His work has explored how intrinsic β-cell stress responses may influence immune recognition in autoimmune diabetes. The laboratory has also contributed to the development of biomarkers, such as differentially methylated insulin DNA, to detect β-cell stress and injury, and has explored therapeutic strategies aimed at protecting β-cell function.

His research spans molecular and cellular biology, human islet studies, animal models, and translational investigations. He has maintained continuous NIH funding for more than two decades as principal investigator or multiple principal investigator on numerous R01, U01, and P30 grants.

==Awards and honors==
- Albert Renold Award, American Diabetes Association (2023) - for outstanding contributions to the training of diabetes research scientists.
- Elected to the Association of American Physicians (2025).
- Elected to the American Society for Clinical Investigation.
He has also received multiple mentoring and scientific achievement awards and has been recognized as a Castle Connolly Top Doctor in endocrinology.

==Selected publications==
Mirmira has authored or co-authored numerous peer-reviewed articles.
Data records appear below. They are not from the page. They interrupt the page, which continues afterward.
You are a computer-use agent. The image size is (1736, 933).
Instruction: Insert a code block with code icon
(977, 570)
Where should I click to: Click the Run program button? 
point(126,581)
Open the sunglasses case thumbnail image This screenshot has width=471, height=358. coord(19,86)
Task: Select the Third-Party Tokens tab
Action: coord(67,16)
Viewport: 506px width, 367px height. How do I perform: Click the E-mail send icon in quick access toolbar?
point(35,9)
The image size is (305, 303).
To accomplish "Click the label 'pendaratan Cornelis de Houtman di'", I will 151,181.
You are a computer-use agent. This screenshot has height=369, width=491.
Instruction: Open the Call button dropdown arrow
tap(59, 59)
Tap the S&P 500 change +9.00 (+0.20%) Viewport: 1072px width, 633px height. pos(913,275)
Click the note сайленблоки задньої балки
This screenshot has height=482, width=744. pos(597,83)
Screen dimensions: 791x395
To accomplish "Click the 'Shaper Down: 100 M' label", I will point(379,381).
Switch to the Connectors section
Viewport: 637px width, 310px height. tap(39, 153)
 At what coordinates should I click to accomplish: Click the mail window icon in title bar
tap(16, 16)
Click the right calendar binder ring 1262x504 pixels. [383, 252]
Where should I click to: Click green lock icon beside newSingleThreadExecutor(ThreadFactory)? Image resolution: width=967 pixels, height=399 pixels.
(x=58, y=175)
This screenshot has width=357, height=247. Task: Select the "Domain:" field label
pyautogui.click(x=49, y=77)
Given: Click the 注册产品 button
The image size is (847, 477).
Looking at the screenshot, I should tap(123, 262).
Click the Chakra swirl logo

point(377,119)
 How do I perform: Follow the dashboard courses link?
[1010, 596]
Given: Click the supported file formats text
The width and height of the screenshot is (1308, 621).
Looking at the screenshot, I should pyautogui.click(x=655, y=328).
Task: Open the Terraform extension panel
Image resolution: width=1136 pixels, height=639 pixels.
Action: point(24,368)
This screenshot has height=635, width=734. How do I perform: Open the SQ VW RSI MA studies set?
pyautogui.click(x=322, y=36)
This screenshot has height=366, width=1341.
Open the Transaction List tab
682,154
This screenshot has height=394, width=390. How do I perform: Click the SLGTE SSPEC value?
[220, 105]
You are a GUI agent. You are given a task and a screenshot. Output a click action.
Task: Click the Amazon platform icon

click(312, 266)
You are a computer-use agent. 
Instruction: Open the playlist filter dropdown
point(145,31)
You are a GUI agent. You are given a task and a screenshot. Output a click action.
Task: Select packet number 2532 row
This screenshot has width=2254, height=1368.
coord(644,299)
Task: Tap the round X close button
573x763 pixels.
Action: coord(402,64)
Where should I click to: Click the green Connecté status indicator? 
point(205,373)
Representative recent publications include:
- “Inhibition of polyamine biosynthesis preserves β cell function in type 1 diabetes” (Cell Reports Medicine, 2023).
- “Proinflammatory signaling in islet β cells propagates invasion of pathogenic immune cells in autoimmune diabetes” (Cell Reports, 2022).
- “Deoxyhypusine synthase promotes a pro-inflammatory macrophage phenotype” (Cell Metabolism, 2021).